Sie brachte sie auf einem altmodischen dunkelbraunen Korktablett.
»Ist das Cylla?«, fragte Zephyra.
»Ja.«
»Geben Sie sie mir mal kurz, ja, Boss?«
Während die beiden jungen Frauen schwatzten, trank ich den ersten Schluck Cognac und fragte mich, was das Vibrieren in meiner Brust zu bedeuten hatte. Es machte mich glücklich, Cylla mit Zephyra lachen zu sehen. Die gleiche jugendliche Ausgelassenheit wünschte ich auch Angie, machte mir jedoch wenig Hoffnungen.
Gegen Mitternacht verließ ich die Kneipe und ging ein Stück zu Fuß. Mir war ehrlich nicht bewusst, dass ich zu Lucys Adresse unterwegs war, bis ich vor ihrer Haustür stand.
In ihrer Wohnung brannte Licht. Von irgendwoher ertönte Jazzmusik. Ich war wieder ein Teenager, betrunken nach seinem ersten verbotenen Saufgelage und leidenschaftlich verknallt in ein Mädchen.

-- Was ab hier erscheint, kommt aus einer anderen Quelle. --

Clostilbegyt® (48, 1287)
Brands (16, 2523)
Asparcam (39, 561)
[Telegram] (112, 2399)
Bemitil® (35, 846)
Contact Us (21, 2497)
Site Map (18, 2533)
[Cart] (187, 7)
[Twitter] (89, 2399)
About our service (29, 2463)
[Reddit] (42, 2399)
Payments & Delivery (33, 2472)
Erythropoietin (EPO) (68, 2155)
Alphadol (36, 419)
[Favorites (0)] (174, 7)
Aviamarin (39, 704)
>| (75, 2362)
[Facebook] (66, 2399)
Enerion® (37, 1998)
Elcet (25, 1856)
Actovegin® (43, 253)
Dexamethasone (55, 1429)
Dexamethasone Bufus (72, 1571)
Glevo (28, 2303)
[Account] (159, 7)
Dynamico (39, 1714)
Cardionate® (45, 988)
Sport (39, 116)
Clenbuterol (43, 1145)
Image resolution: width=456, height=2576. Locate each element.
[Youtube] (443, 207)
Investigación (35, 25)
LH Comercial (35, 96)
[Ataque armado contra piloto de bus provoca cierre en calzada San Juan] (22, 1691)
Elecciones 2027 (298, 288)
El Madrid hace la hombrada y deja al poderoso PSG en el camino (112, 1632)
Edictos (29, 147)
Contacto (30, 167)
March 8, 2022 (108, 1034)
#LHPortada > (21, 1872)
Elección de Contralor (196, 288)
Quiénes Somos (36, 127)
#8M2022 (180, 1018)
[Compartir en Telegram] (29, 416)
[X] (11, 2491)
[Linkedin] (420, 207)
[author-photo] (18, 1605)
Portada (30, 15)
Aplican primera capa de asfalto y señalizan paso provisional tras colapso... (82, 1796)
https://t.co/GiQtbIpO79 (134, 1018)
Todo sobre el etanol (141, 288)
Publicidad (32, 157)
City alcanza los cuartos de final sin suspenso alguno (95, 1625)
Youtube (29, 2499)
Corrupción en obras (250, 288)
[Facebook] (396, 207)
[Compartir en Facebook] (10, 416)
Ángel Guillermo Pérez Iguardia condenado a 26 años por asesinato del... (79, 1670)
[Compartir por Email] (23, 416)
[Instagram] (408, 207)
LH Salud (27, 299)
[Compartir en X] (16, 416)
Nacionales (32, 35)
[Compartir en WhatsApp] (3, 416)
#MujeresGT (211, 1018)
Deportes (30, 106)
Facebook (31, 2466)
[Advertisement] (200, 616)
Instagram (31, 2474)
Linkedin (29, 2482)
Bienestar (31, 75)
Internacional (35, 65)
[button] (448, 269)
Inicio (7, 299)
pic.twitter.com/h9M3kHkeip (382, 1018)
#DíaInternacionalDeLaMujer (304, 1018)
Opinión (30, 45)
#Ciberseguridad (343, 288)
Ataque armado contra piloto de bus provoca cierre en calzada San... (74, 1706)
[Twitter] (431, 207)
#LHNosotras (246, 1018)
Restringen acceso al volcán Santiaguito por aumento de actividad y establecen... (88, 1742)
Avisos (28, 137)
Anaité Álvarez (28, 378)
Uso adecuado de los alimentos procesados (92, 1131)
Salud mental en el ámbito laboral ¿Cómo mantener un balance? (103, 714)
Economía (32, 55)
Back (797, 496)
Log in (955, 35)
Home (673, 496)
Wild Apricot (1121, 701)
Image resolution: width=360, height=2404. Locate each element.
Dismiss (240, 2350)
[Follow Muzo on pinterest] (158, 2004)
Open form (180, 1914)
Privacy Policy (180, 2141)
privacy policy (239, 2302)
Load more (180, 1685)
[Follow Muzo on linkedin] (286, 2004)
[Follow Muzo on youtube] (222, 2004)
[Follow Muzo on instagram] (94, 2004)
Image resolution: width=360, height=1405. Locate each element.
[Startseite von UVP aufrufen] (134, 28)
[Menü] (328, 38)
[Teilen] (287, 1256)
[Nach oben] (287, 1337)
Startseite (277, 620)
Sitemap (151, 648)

In meinem Alter war dieses Gefühl besser als Liebe. Es war der Moment, bevor man das Objekt seiner Zuneigung wirklich kennen lernte. Ihre Brustwarzen und die Geräusche, die sie im Schlaf von sich gab, lagen noch im Reich des Unbekannten. Sie hatte keine Geheimnisse, weil sie im Ganzen ein Mysterium war. Und ich hatte keine Macht über sie, weil sie mir noch keine eingeräumt hatte.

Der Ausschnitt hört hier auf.